Bei Springer heißen Fact-Checker Journalisten
Die "Zeit" wiederum, die ebenfalls wöchentlich erscheint, leistet sich so eine Abteilung nicht. Auch ARD und ZDF beschäftigen allenfalls - jenseits von neuen Einheiten zum Kampf gegen sogenannte Fake News - eine Handvoll Fact Checker, die Videos aus sozialen Netzwerken verifizieren, etwa für die Berichterstattung über Krisenregionen oder Augenzeugenmaterial nach Anschlägen. Bei den Texten gilt auch bei ihnen das Prinzip, das eine Sprecherin von Axel Springer für ihr Haus so zusammenfasst: "Fact-Checker heißen bei uns Journalisten, und davon haben wir in allen Redaktionen eine Menge."
Faktencheck = Redakteursarbeit
Will heißen: In den meisten, vor allem aktuell arbeitenden Redaktionen liegt die Aufgabe der journalistischen Qualitätssicherung bei den klassischen Redakteuren - zusätzlich zur Koordination der Zeitungen oder Sendungen und Aufgaben wie dem Setzen von Überschriften und der Bildersuche. Bei der FAZ heißt es dazu sogar: "Mitarbeiter, die ausschließlich Artikel prüfen, aber selbst nicht schreiben und keine Primärrecherche durchführen, entsprechen nicht unserer Vorstellung von Journalismus."
Die "Süddeutsche Zeitung" meldet zurück, dass sie bei Großprojekten mit Vorlauf - wie zuletzt den Enthüllungen der "Panama Papers" - die hauseigene Dokumentation zum Fact-Checking einspannt, die sonst vor allem das Archiv pflegt und Auftragsrecherchen erledigt. Ansonsten kämen nun mal "90 Prozent der Texte in der Stunde vor Redaktionsschluss". Ein Problem, das auch die Onlineredaktion des "Spiegel" hat: Hier arbeiten nur zwei Dokumentare, die ebenfalls nur ausgewählte Texte checken.
Auch im "Spiegel" stehen Fehler
Allerdings stößt auch die pedantische Dokumentation des "Spiegel" an ihre Grenzen, berichtet Hunger. Mal fehle schlicht die Zeit für das vollständige Fact-Checking, wenn der "Spiegel" noch kurz vor Redaktionsschluss eine Geschichte auflege.
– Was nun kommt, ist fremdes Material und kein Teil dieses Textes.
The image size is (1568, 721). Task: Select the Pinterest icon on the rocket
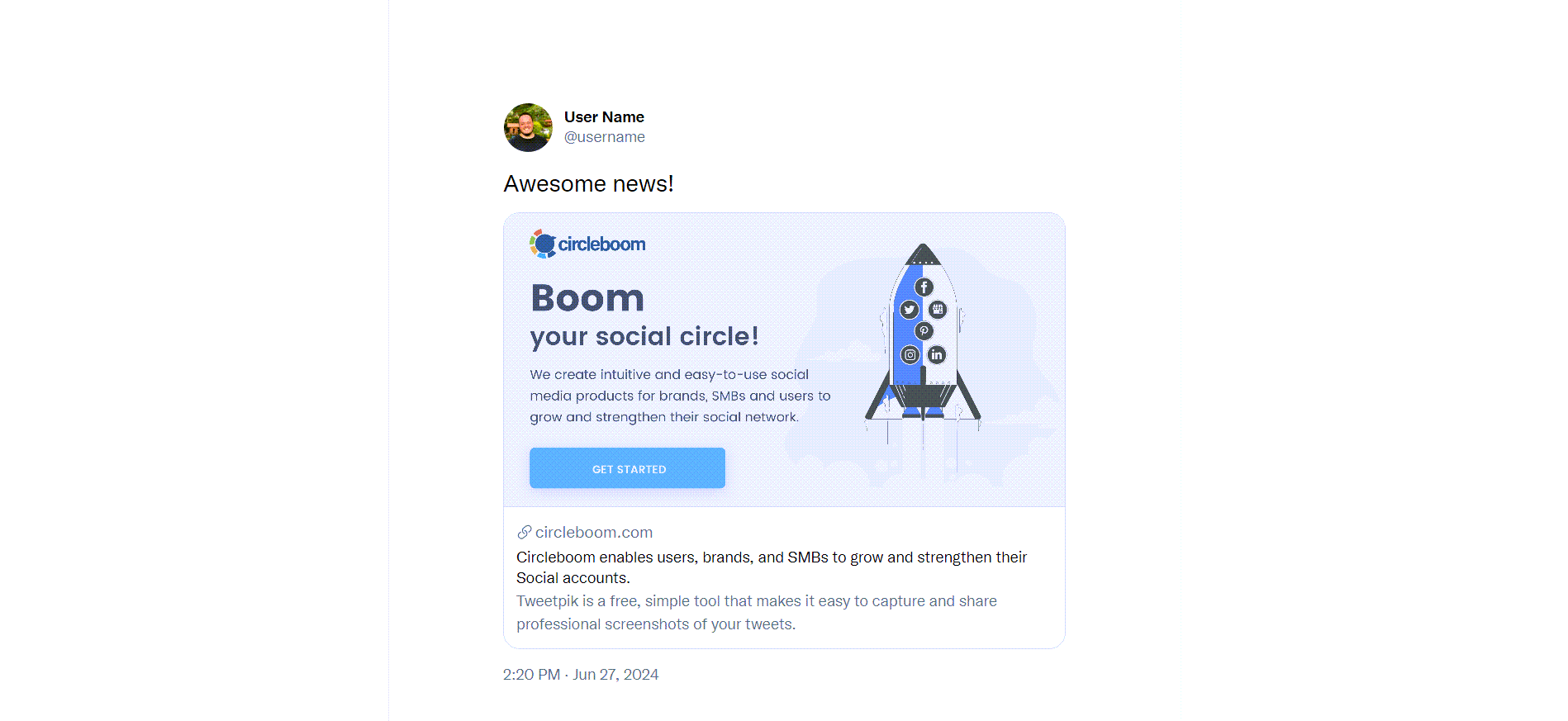pos(923,330)
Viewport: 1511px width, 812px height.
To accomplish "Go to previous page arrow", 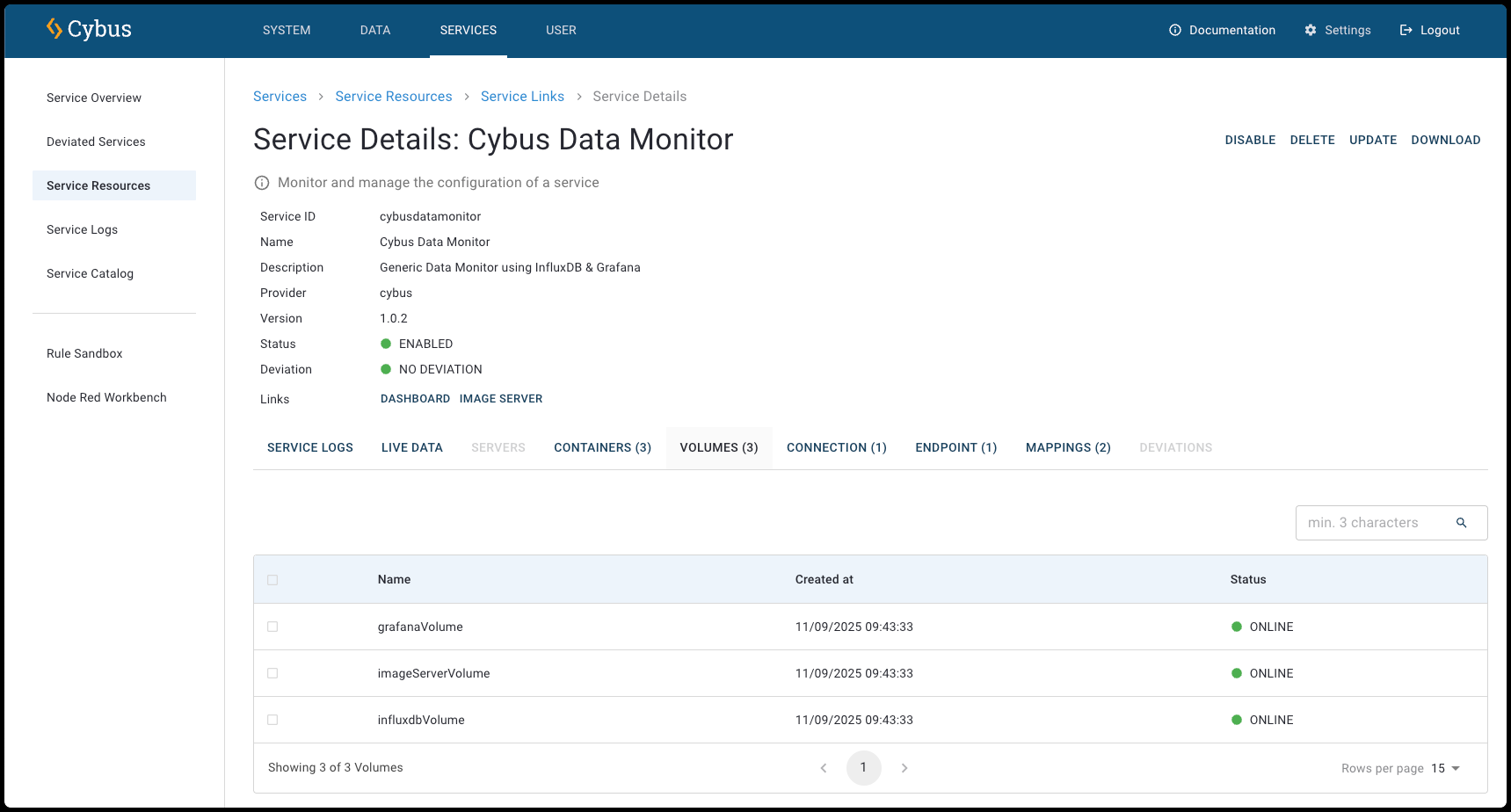I will click(x=824, y=768).
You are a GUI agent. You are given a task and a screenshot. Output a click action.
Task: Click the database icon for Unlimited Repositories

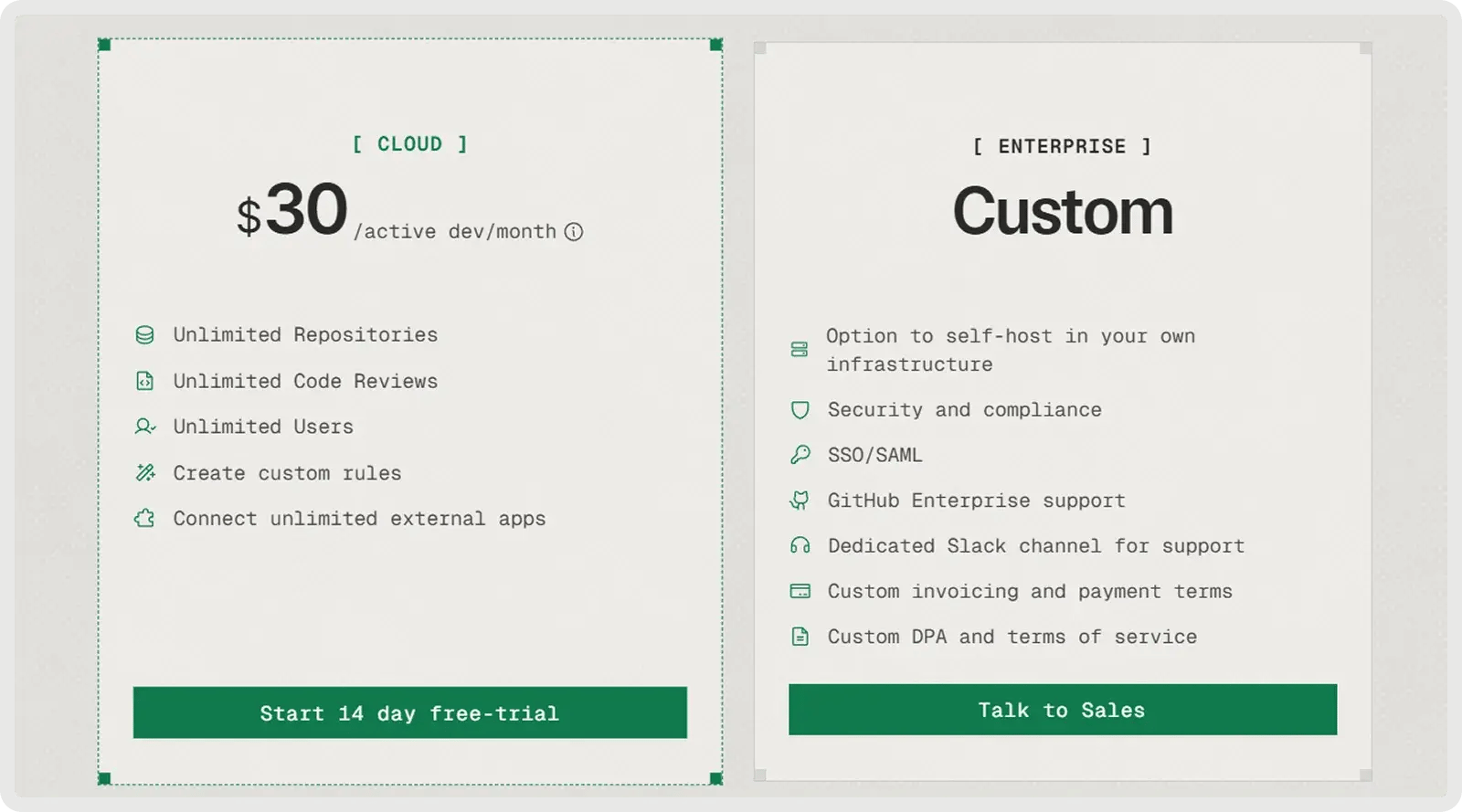(144, 335)
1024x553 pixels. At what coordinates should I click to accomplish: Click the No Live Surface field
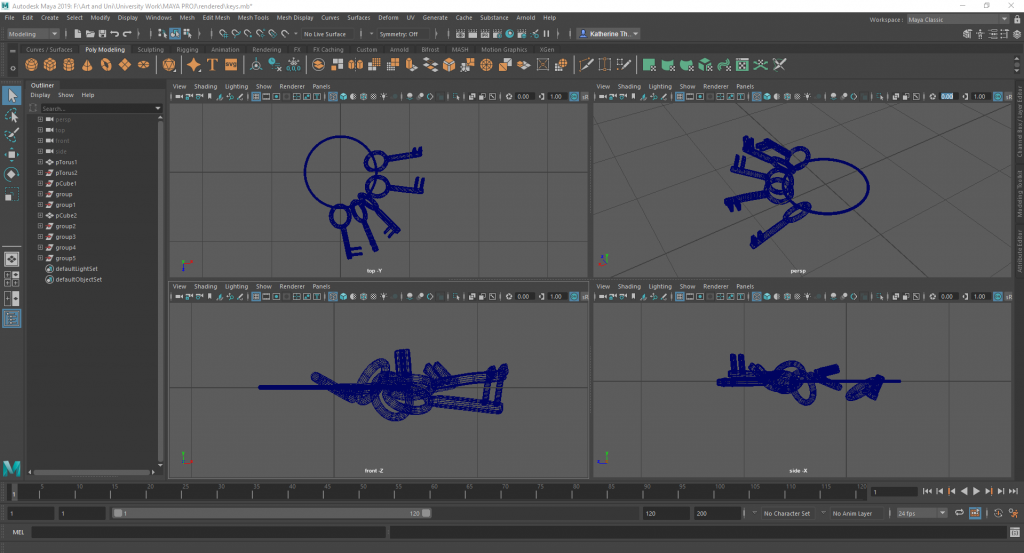[326, 34]
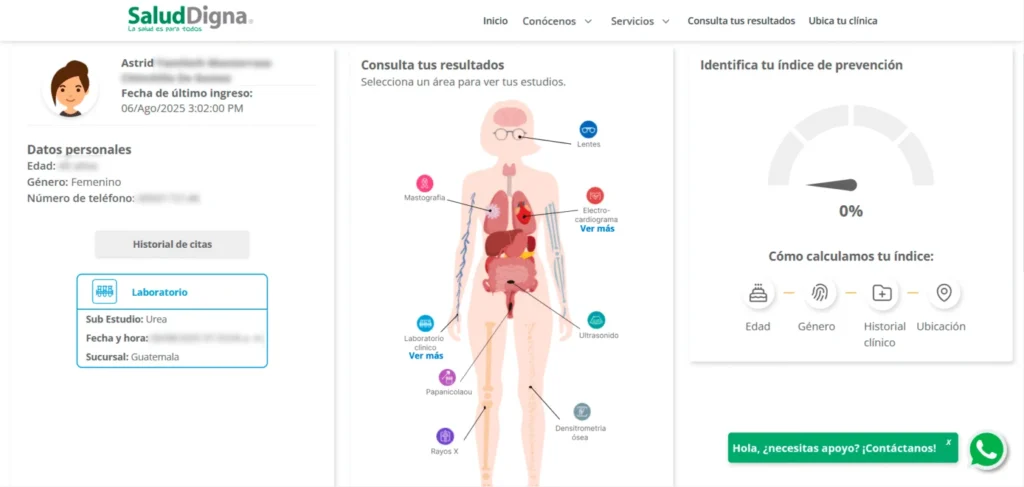Click the Edad birthday cake icon
This screenshot has height=487, width=1024.
pyautogui.click(x=758, y=293)
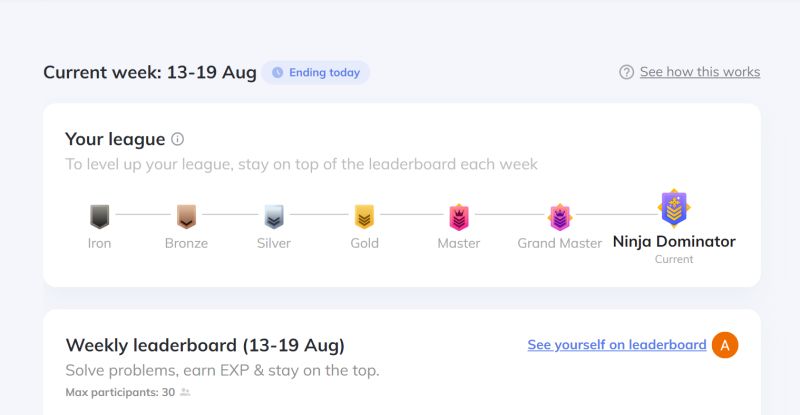Click the Bronze league badge icon
The width and height of the screenshot is (800, 415).
click(x=186, y=216)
Bisweilen könnten Dokumentare aber auch nicht in Quellen nachschlagen, weil Rechercheure sie nur einsehen, aber nicht mitnehmen, oder bloß mit Informanten darüber sprechen konnten. "Das kommt öfter vor", sagt Hunger. "Dann müssen wir auf Aufzeichnungen und Erinnerungen vertrauen - und die sind natürlich bei jedem Menschen fehlerhaft."
Gleichwohl rutscht auch dem "Spiegel"-Magazin mit seiner luxuriösen Dokumentation immer wieder etwas durch, mindestens vermeintliche Kleinigkeiten. Für Chefredakteur Weinzierl war etwa dies eine Peinlichkeit: Sein Magazin habe Bill Clinton einen anderen Geburts-Staat zugeschrieben als seinen tatsächlichen, Arkansas. "Warum das passiert ist, warum da so viele Leute drüber geguckt haben, ohne dass das aufgefallen ist, ist eigentlich unerklärlich", sagt Weinzierl. "Wir haben uns alle geschämt und an den Kopf gefasst."